While solving questions using the Binomial probability theorem, the result is the probability of r successes among n trials, given that there are only two outcomes of probability p and q where p represent success(occurrence of desired event) and q represents failure(nonoccurrence of desired event), yes?
My doubt is this; does this theorem take into account all the different possibilities? For example, if I were applying this theorem to the situation of a family having three children:
If p is the probability of success of the birth of one boy, p=1/2 and q=1/2. Can we obtain the probability of 1 boy and 2 girls by
$³C1$x$(1/2)²$x$1/2=3/8?$ Does this account for all the permutations, viz. BBG, BGB and GBB? I am confused because we have used nCr here and not nPr.
Please share your insights and help me to understand this. Much thanks in advance :) Regards.
The binomial distribution is a distribution of a sum of $n$ iid random variables with the Bernoulli distribution, i.e. if $X_1,\ldots,X_n$ are iid random variables with the Bernoulli distribution, then $$ S_n=X_1+\ldots+X_n $$ has the binomial distribution. The random variable $S_n$ counts the number of success. The order is not important, only the number of success is important.

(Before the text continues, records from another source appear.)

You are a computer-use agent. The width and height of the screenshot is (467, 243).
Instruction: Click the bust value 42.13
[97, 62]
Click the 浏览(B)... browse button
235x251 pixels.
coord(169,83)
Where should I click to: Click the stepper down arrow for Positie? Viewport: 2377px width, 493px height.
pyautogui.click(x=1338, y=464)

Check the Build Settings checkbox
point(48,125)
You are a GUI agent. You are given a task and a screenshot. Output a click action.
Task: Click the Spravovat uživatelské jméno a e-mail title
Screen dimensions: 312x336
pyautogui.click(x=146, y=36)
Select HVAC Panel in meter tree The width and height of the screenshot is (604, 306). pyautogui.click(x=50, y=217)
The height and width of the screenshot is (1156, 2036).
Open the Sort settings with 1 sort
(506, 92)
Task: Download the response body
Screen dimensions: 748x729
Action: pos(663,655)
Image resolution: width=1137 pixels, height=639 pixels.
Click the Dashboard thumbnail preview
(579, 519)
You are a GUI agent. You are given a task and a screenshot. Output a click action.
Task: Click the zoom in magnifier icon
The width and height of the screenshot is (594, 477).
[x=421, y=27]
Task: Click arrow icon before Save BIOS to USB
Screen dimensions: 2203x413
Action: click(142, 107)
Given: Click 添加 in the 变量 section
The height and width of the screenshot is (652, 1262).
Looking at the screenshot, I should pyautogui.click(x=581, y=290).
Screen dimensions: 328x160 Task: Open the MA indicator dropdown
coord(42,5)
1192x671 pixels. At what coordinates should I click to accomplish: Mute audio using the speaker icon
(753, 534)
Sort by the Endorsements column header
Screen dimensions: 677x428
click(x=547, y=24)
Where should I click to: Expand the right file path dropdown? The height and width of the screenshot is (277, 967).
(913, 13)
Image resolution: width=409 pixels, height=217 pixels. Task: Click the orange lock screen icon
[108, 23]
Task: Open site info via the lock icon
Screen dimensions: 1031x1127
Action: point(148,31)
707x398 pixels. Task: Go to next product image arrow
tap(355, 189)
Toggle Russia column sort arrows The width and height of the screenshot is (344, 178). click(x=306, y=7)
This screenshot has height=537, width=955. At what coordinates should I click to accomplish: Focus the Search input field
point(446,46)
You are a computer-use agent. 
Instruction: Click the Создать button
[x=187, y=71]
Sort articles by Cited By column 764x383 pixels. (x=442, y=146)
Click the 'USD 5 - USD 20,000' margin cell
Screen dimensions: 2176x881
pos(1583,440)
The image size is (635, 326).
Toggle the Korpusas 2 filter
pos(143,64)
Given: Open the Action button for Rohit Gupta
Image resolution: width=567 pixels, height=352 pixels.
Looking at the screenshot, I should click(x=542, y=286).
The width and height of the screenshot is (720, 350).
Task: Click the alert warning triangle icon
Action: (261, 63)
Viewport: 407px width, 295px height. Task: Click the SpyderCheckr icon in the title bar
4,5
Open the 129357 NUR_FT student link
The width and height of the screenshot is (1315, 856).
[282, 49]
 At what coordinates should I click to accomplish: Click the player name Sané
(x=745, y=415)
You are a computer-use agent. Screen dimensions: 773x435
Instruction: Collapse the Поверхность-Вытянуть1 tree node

If we want to calculate the probability that we obtain $k$ successes out of $n$ trials, we first have to find the number of ways we can obtain $k$ successes. This is given by the binomial coefficient $$ {n\choose k}=\frac{n!}{k!(n-k)!}. $$ The probability to obtain $k$ successes and $n-k$ failures in any particular order is given by $$ p^k(1-p)^{n-k}. $$ If we combine the number of ways we can obtain $k$ success with the probability, we get $$ P(S_n=k)={n\choose k}p^k(1-p)^{n-k} $$ for $k\ge0$.
We took into account all different possibilities since we multiplied by the number of ways we can obtain $k$ successes. If $n=3$ and $k=2$, then there are $3$ ways to obtain $2$ successes.
I hope this helps.